This matter comes before the court once again on the motion to strike filed by plaintiff to the answer and new matter of defendants above named. The cause of action arises out of a slip-and-fall incident which occurred at the Shop Rite Supermarket in Kingston on July 2, 1987. A complaint and an amended complaint were filed by plaintiff on June 28, 1989.
Defendants initially filed preliminary objections in the nature of a demurrer and more specific complaint on July 25, 1989. We granted the preliminary objections and gave plaintiff leave to file an amended complaint.
Plaintiff filed this second amended complaint and defendants again filed preliminary objections in the nature of a demurrer and more specific pleading.
The second set of preliminary objections were denied and defendants filed their answer and new matter to same on June 15, 1990. Plaintiffs reciprocated with preliminary objections to defendants’ answer and new matter in the form of a motion to strike.
The issues in the present preliminary objections center on the following allegation of defendants’ answer and new matter found at paragraph 40:
“The proximate cause of plaintiff’s fall was his failure to utilize the entrance as a means of ingress to the answering defendants’ premises, failing to *465exercise due caution and pay sufficient attention to where he was walking, and in failing to exercise due care under the circumstances.”
Pennsylvania Rule of Civil Procedure 1017(b)(2) provides a party the right to objection in the form of a motion to strike.*
Plaintiff argues that the language in defendants’ answer and new matter is boilerplate, conclusory in nature and adds no facts to their pleading, and therefore should be stricken.
Plaintiff relies on Connor v. Allegheny General Hospital, 501 Pa. 306, 461 A.2d 600 (1983), wherein our Supreme Court suggested that an averment of “otherwise failing] to use due care and caution under the circumstances” may be the subject of a preliminary objection in the nature of a request for a more specific pleading or motion to strike. Connor, supra, at 311 n.3, 461 A.2d at 602 n.3.
Our court recently has taken a lead from Connor. In Badowski v. Acme Markets, 80 Luzerne Leg. Reg. 44, 47 (1990), Judge Augello stated that the language contained in plaintiff’s complaint as “negligence at law” was:
“[S]o general as to fail to provide defendant with information sufficient to enable it to prepare its defense. In view of the possible prejudice to the defendant if the general averment of negligence is permitted to stand . . . we sustain the motion for a more specific pleading with instructions that if plaintiff cannot plead with greater specificity, paragraph 6(f) of plaintiff’s complaint be stricken.”
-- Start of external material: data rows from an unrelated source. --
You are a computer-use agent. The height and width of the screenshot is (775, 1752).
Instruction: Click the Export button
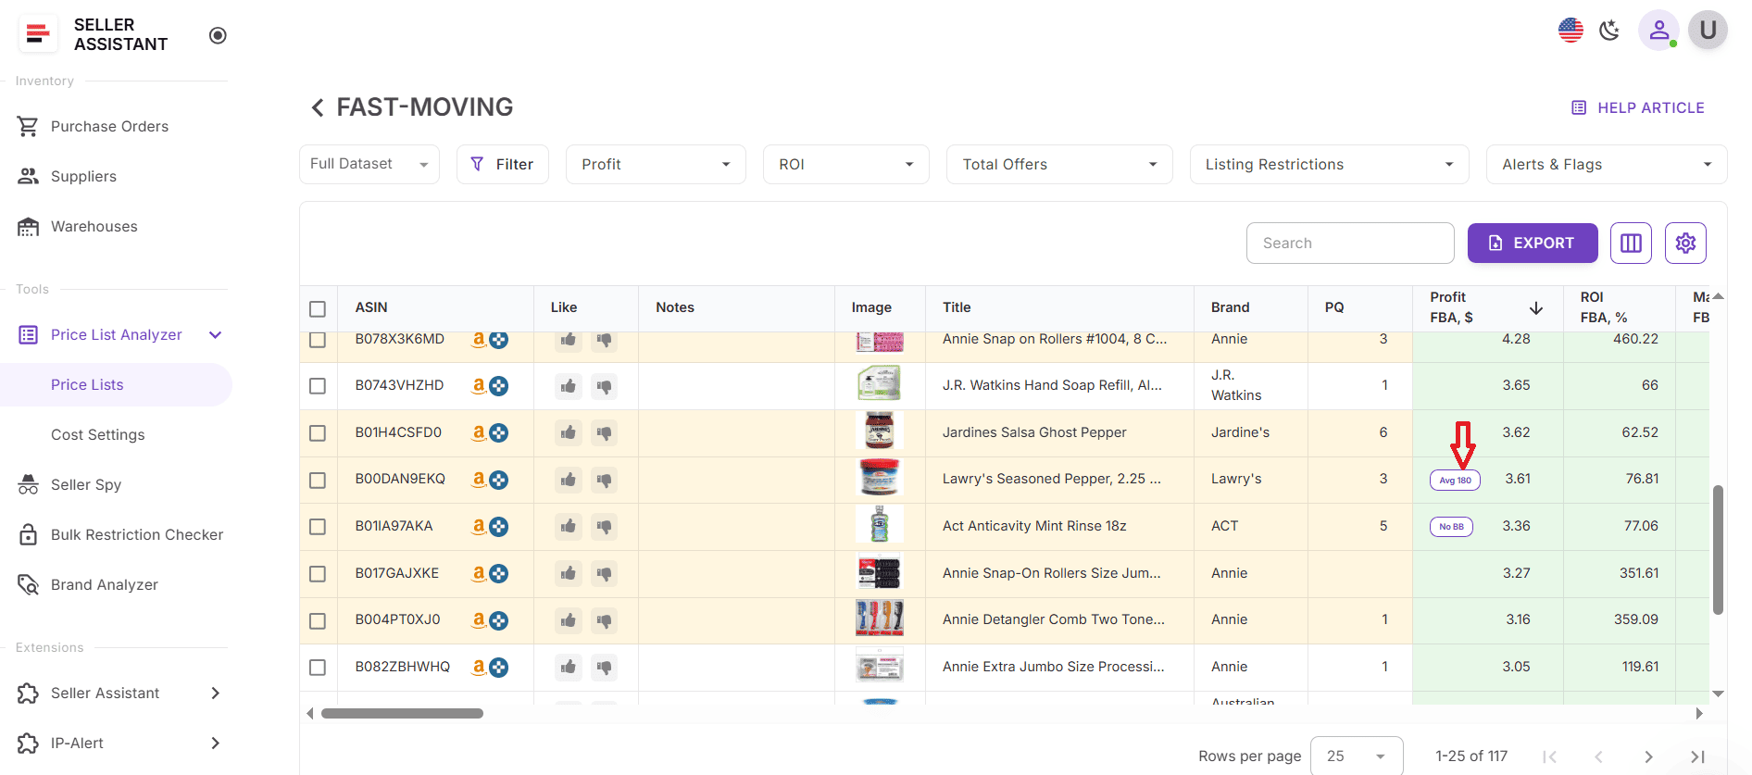1532,244
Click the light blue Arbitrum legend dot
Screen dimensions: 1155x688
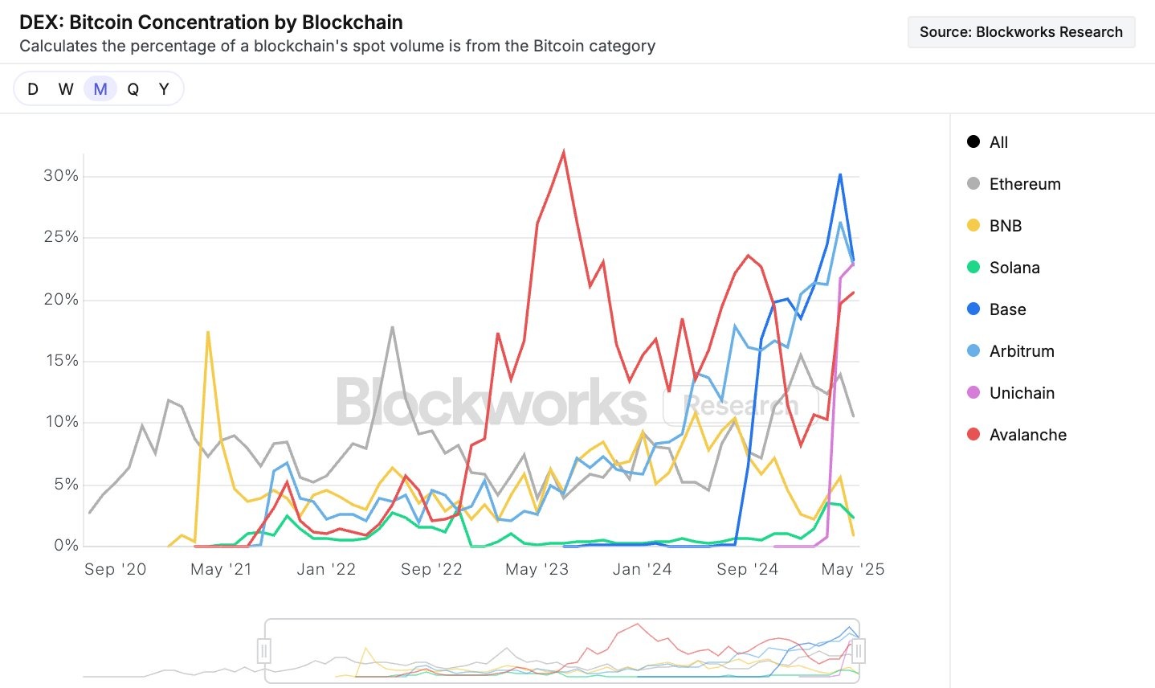click(x=973, y=351)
*466Prior to Badowski, supra, our court in Hustey v. Hustey, 71 Luzerne Leg. Reg. 199 (1986) held that the language “in otherwise failing to exercise reasonable care given the circumstances” added nothing of factual significance to the plaintiff’s complaint, failed to apprise the answering party of the claims it purported to raise and was unduly prejudicial. In both Badowski and Hustey, supra, and presumably in Connor, the pleading circumstances are distinguishable from the instant case in that the pleading examined was a plaintiff’s complaint. The Badowski and Hustey decisions of our courts centered on the possibility of prejudice because of a later amendment to the boilerplate averment of a complaint.
On the other hand, the present averment is contained in new matter and the possibility that this averment will be later amended is remote. Additionally, given the protraction that has accompanied this litigation, we find the need for judicial economy outweighs the potential prejudice to plaintiff.
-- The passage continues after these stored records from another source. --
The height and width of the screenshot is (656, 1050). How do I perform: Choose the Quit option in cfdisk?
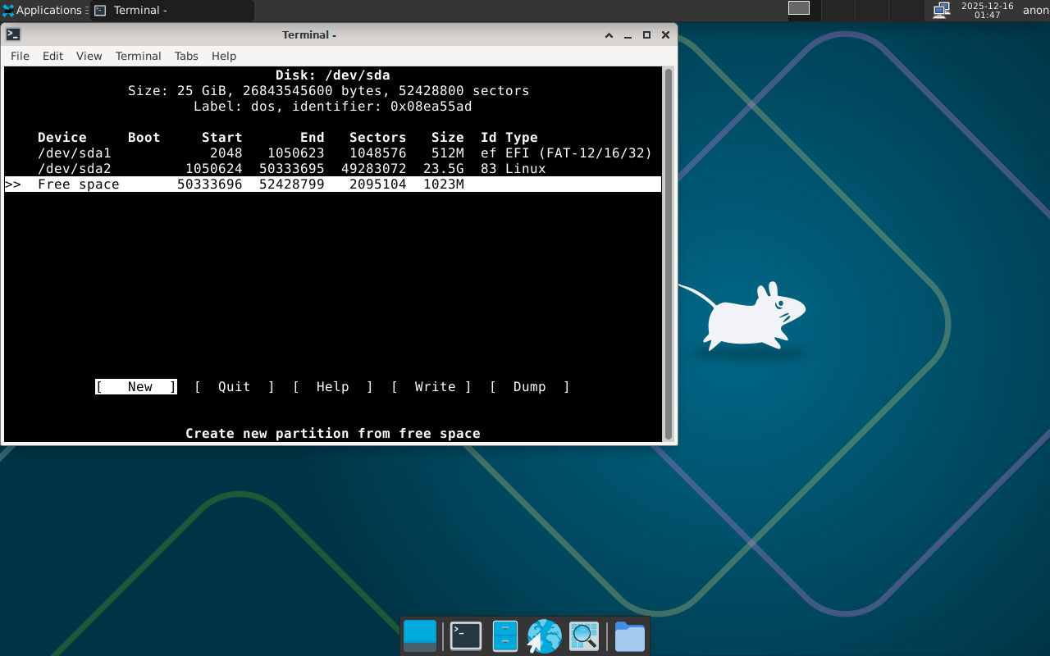point(235,387)
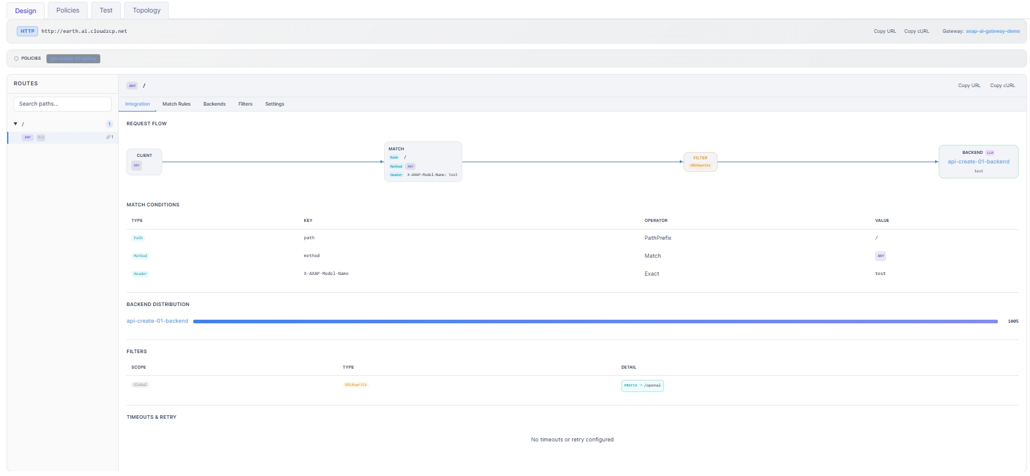Click the shield icon beside POLICIES
The height and width of the screenshot is (476, 1030).
tap(16, 58)
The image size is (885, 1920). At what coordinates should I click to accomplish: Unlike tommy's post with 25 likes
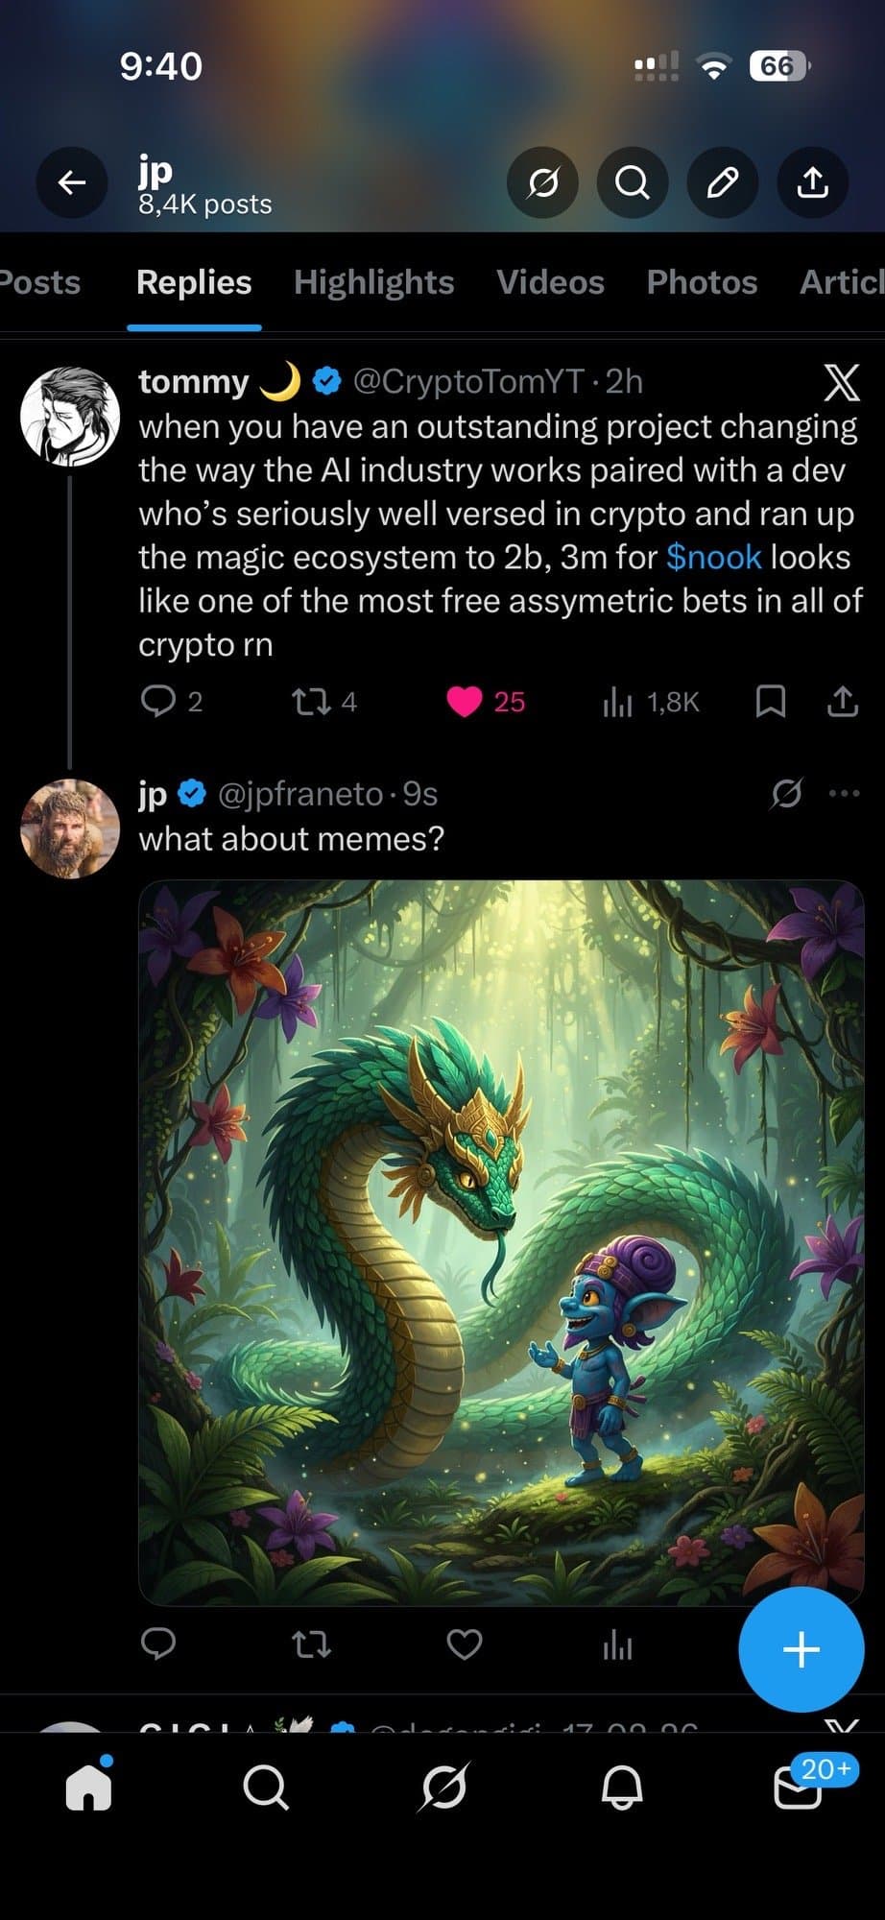[x=465, y=702]
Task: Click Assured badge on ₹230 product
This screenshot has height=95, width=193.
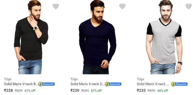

For the reasons set forth above, we enter the attached
ORDER
And now, November 27, 1990, at 11:30 a.m., it is hereby ordered, adjudged and decreed as follows:
(1) Preliminary objections filed by plaintiff to defendant’s answer and new matter are denied and dismissed;
(2) Plaintiff is directed to make answer to defendant’s new matter within 20 days hereof; and
(3) The prothonotary is directed to mail notice of entry of this order to all counsel of record pursuant to Pa.R.C.P. 236.
Pa.R.C.P. 1017(b)(2) provides as follows:
“Preliminary objections are available to any party and are limited to a motion to strike off a pleading because of lack of conformity to law or rule of court or because of scandalous or impertinent matter.”